1. Field of the Invention
This invention relates to the removal of hair, feathers, dewclaws and toenails from pigs, turkeys, beef and other animal carcasses/hides using high pressure processing. The use of high pressure processing loosens the hair follicles, feathers, toenails and dewclaws to the point were less mechanical action is required to remove the hair, feathers, toenails and dewclaws from the animal carcass.
2. Description of the Prior Art
Hair, feather and toenail removal is necessary in the modern day meat packing facility for numerous reasons:
1. Reduction of fecal and dirt contamination.
2. Reduction of food borne pathogens such as salmonella and e-coli.

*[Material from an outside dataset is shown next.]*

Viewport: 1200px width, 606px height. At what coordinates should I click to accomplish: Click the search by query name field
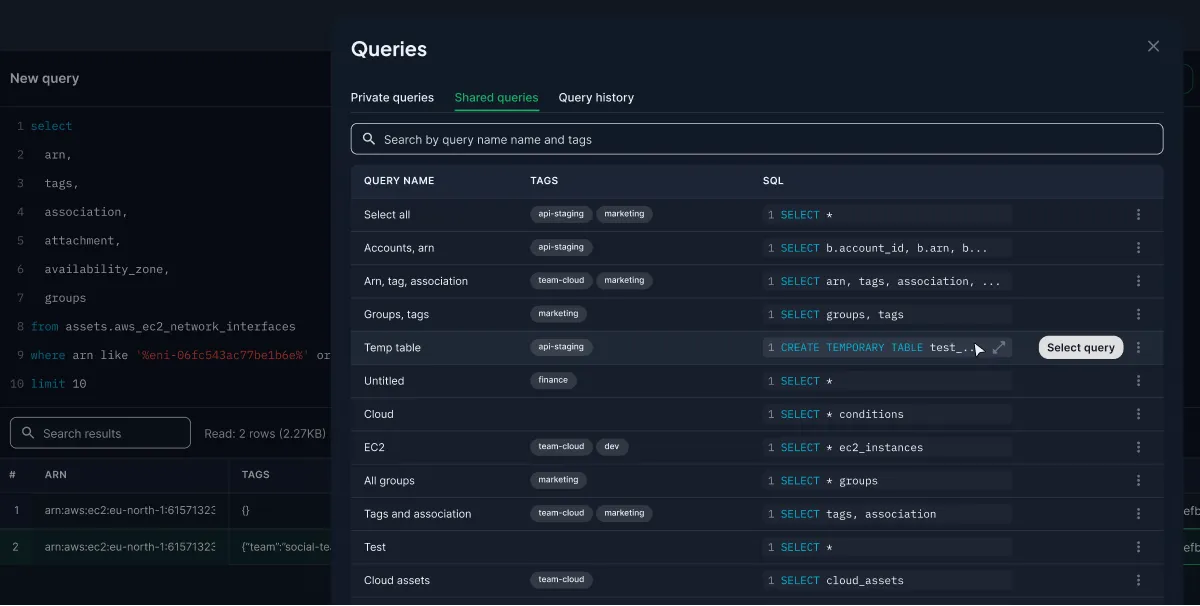coord(756,139)
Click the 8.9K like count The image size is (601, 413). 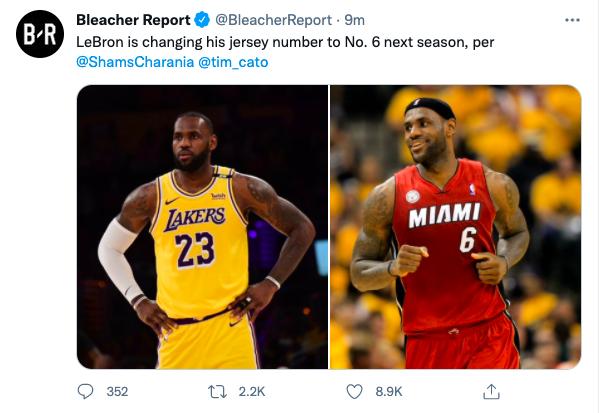click(389, 392)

3. Required by the USDA-FSIS.
4. Required for further hide processing.
Currently most pork and turkey packing facilities use some form of “scald” tank to aid in the removal of hair, feathers and nails. The typical processes are to first stun and bleed the animal. The animal is then placed in a scald tank of 135-145° F. water for 5-7 minutes, this helps loosen the hair or feathers. The temperature of the scald water may vary, depending on the animal. The animal then goes through a dehairing machine that “beats” the hair, nails and dewclaws off of the animal. The animal is then washed and sent through a “singeing” apparatus and “polishers” to remove any remaining hair. The singeing apparatus has flames that burn the hair off and the polishers are plastic whips that mechanically remove the hair. Even with all of these processes in place, the hair removal is often incomplete. The hide then needs to be removed from the carcass in the places where the hair remains.
With beef, there is a skinning operation and hair removal can be done either before or after skinning, in both the prior art and with the present invention.

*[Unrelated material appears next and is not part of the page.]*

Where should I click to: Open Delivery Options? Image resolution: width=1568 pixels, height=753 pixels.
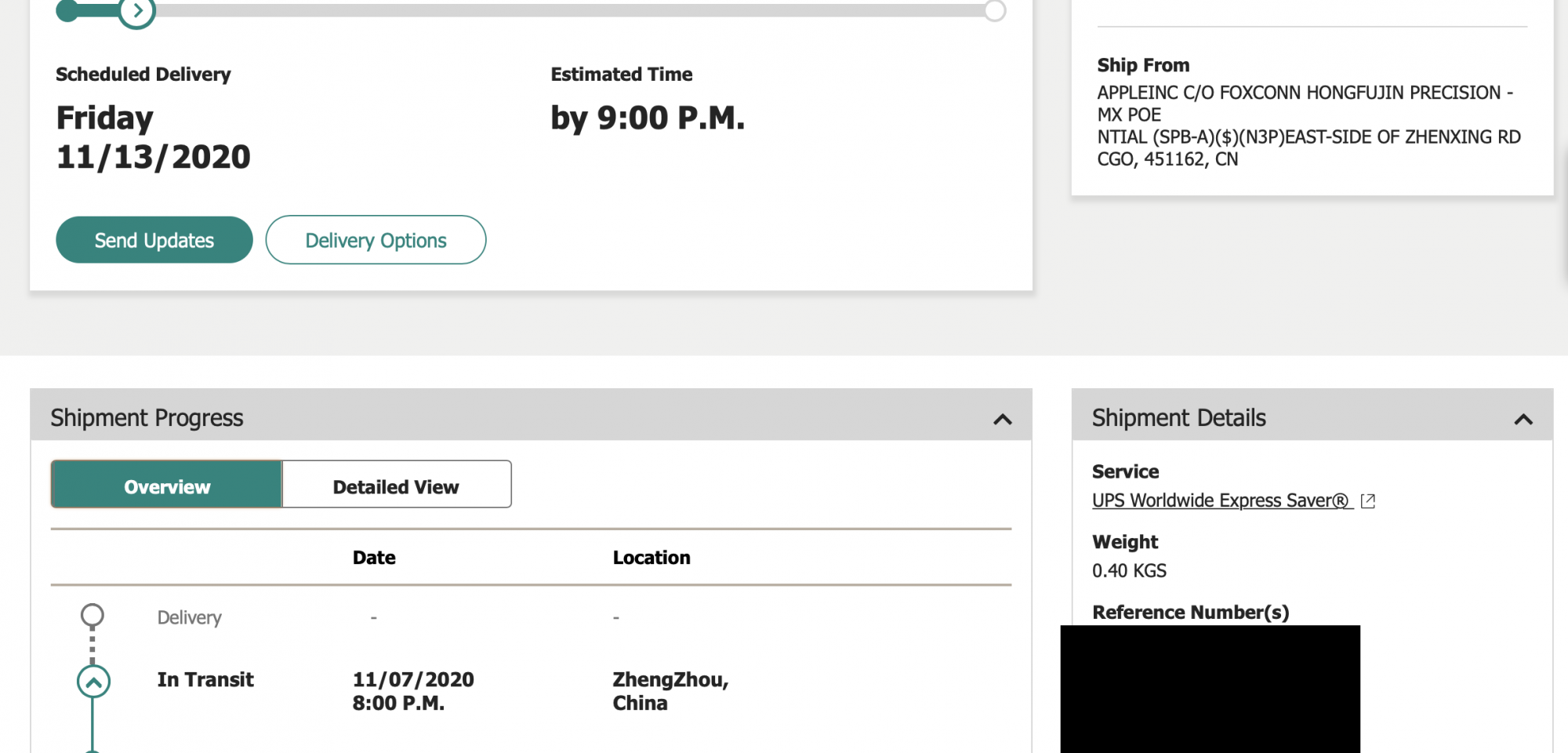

The hair removal can be different on the same type of animal. For example, it is typically harder to remove the hair from dark haired pigs than it is from white haired pigs. The time of year also affects the hair removal; fall and spring are the times where it becomes harder to remove the hair from the pig carcasses.
Most meat processors struggle with the removal of hair and feathers from carcasses. The higher temperatures that are used in the scald tanks can be detrimental to the quality of the hide and the meat. If the temperature of the scald tank is too high or the animal is kept in the scald tank too long, the hide can be burned to the point were it can not be used for leather. The higher temperatures or longer times in the scald tank can also cook the meat on the carcass and/or accelerate the post mortem glycolitic reactions which negatively impact the muscle quality.